*** Records shown Section Begins ***

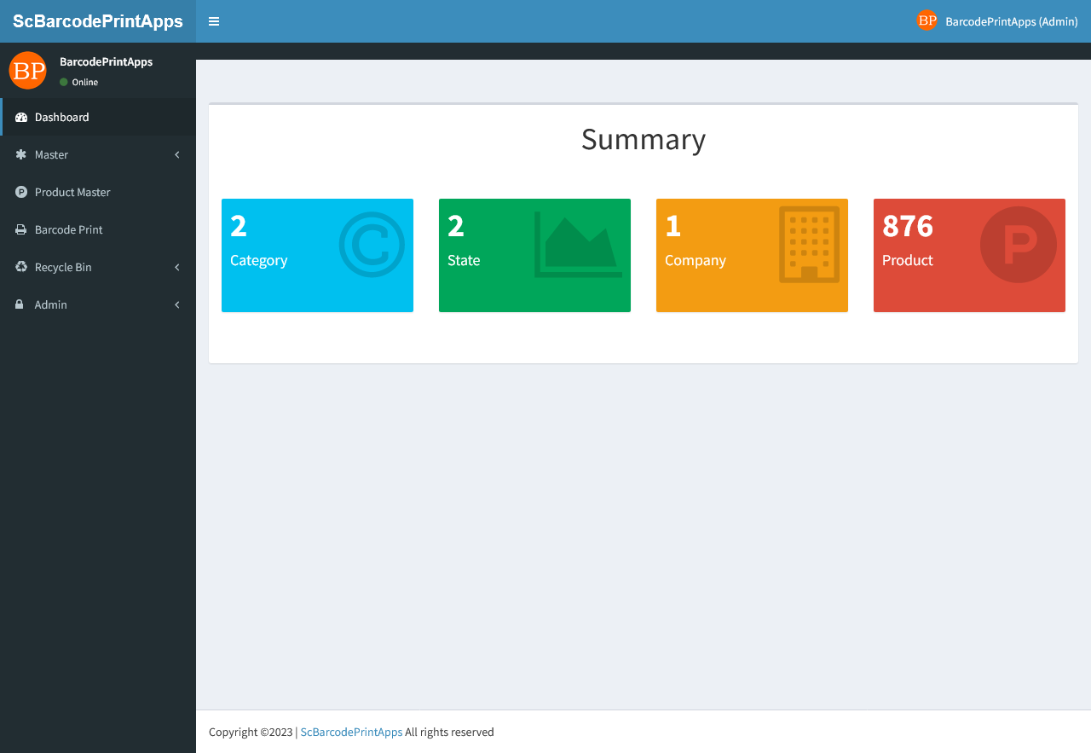Toggle the hamburger sidebar menu button
This screenshot has width=1091, height=753.
point(214,21)
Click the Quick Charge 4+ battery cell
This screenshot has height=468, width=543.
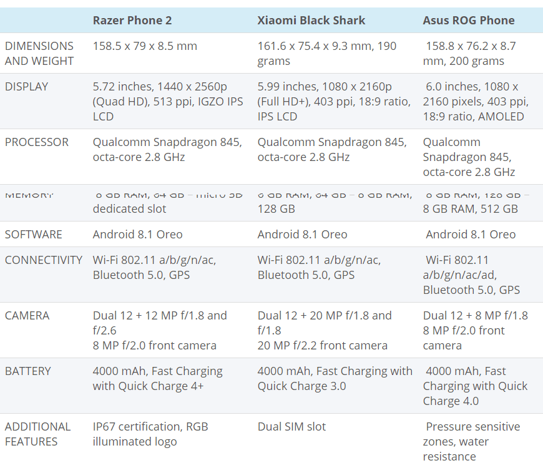tap(157, 378)
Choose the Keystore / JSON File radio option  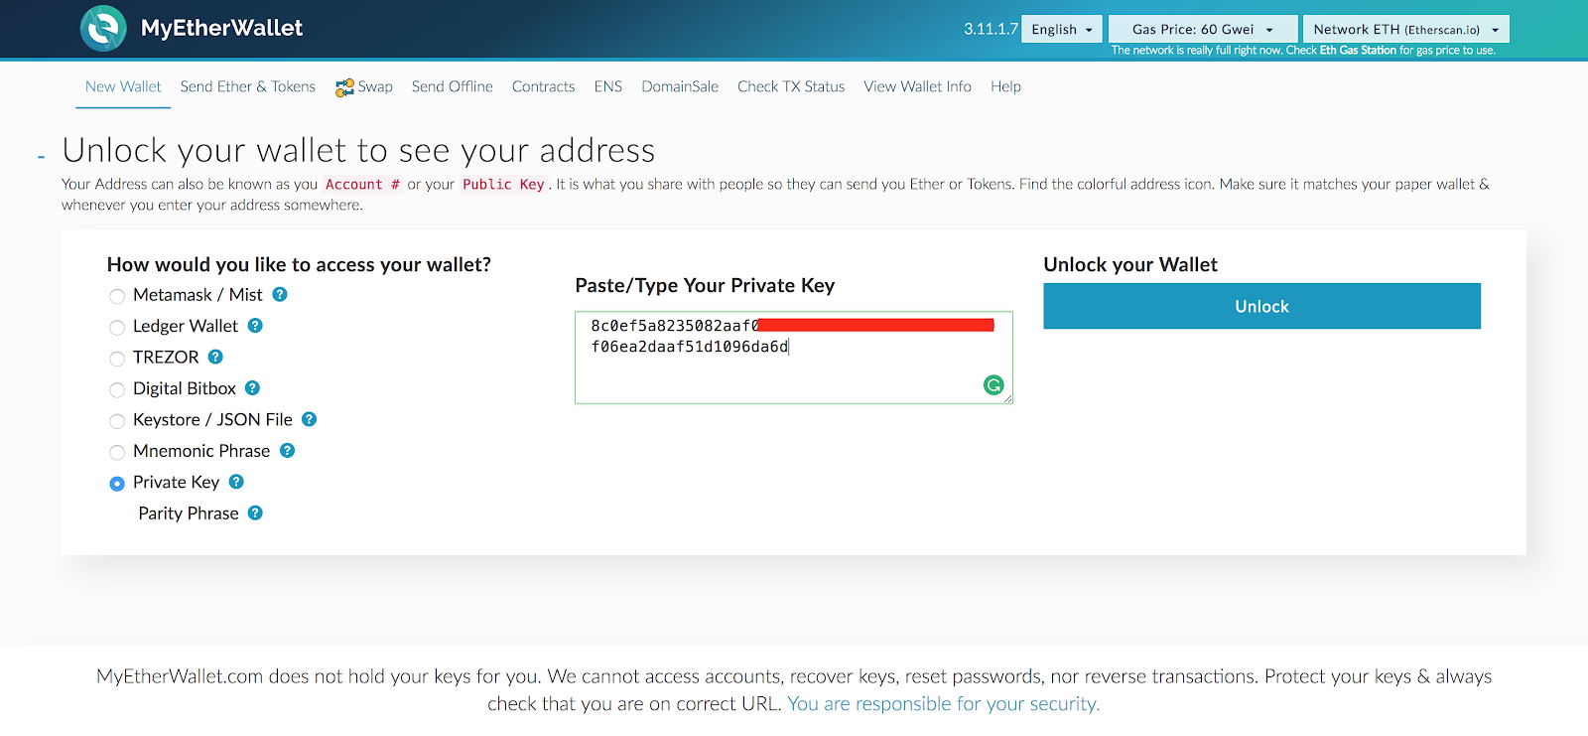117,421
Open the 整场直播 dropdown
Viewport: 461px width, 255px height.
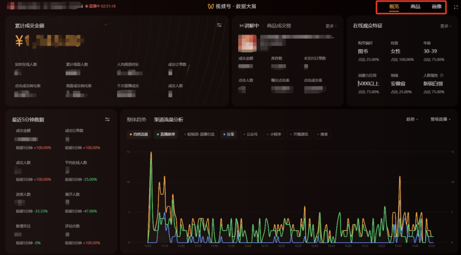pyautogui.click(x=440, y=119)
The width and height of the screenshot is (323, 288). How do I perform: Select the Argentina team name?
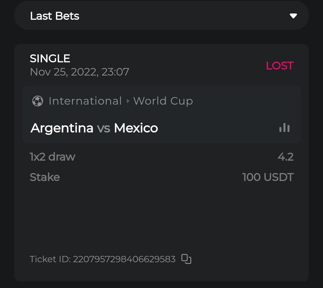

*** Records shown Section Ends ***

Retype, without any picture, exactly the lines from the one with "Open the 整场直播 dropdown" through the end of the entries, inclusive.

Open the 整场直播 dropdown
Viewport: 461px width, 255px height.
pyautogui.click(x=440, y=119)
The width and height of the screenshot is (323, 288). How do I perform: Select the Argentina team name?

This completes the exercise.